With the dawn of the Sabbath day, Mrs. A. E. Harding at her home in
Excello surrounded by those ever near and dear, laid down the burden of
her life, her gentle spirit taking its flight to a more friendly world.
The little village in which she lived and moved, mourns its loss. For
though she has not been active in the world's affairs for years, the
feeling that in the old home on the hill she was with them still, was ever
an inspiration that threw around the Harding homestead a kindly reverence
for one who through the years had been a good mother to the entire
community.
Her family, who have ever appreciated her noble qualities and with filial
devotion paid reverence to her as the center from which radiated those
influences for good that made them noble women and worthy men, will miss
her parental advice. The vacant chair in the family circle will long awake
tender memories of the many virtues of a good mother.

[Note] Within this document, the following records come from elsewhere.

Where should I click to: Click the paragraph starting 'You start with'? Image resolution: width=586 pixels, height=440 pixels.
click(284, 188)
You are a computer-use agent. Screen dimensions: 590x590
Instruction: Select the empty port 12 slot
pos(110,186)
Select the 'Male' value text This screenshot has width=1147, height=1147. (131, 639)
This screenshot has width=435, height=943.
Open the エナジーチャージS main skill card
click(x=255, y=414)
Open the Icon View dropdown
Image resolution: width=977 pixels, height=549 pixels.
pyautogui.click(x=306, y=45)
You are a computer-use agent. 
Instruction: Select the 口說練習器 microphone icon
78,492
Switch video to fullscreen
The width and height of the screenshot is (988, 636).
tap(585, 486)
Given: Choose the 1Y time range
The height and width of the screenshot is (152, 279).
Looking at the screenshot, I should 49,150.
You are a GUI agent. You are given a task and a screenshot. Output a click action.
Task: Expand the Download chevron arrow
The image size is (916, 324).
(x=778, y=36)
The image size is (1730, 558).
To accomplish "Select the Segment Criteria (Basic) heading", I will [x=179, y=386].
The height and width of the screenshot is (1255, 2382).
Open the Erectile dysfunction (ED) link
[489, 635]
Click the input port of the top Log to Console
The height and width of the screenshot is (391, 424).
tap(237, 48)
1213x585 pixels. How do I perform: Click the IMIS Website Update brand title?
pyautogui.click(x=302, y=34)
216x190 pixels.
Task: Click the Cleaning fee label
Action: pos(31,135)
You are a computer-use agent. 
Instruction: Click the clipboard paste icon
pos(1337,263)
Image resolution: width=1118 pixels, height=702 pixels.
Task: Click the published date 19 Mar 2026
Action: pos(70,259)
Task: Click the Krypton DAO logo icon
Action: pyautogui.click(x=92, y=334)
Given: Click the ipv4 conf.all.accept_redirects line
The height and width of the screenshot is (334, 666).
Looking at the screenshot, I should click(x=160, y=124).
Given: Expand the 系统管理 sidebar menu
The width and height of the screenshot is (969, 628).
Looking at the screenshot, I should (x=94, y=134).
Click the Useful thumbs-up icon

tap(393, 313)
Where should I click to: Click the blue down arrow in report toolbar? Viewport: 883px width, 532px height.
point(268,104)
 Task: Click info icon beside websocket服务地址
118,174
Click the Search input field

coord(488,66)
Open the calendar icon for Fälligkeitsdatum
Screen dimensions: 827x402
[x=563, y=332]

They have the sympathy of a community of friends who kneel with them
in sorrow at the bier of one that none knew but to love and esteem for her
many kindly considerations, her Christian spirit, her noble aspirations in
the years that are past and gone.
Mrs. Christine Harding died at the old Harding Homestead in Excello
Sunday morning, November 26, 1922, aged 86 years. She was born in
Salzburg, Pennsylvania, December 16, 1835. She was the widow of A. E.
Harding, deceased, the founder of the Harding Paper company, the first
writing paper mill in the Miami Valley. Surviving their good mother are:
Mrs. Allie Jones, Miss Elizabeth Harding, Mrs. Harry Engle and
ex-congressman Eugene Harding of New York. She leaves also numerous
grandchildren among them Howard and Dwight Jones, prominent in university
athletics and a sister, Mrs. Greier, of this city.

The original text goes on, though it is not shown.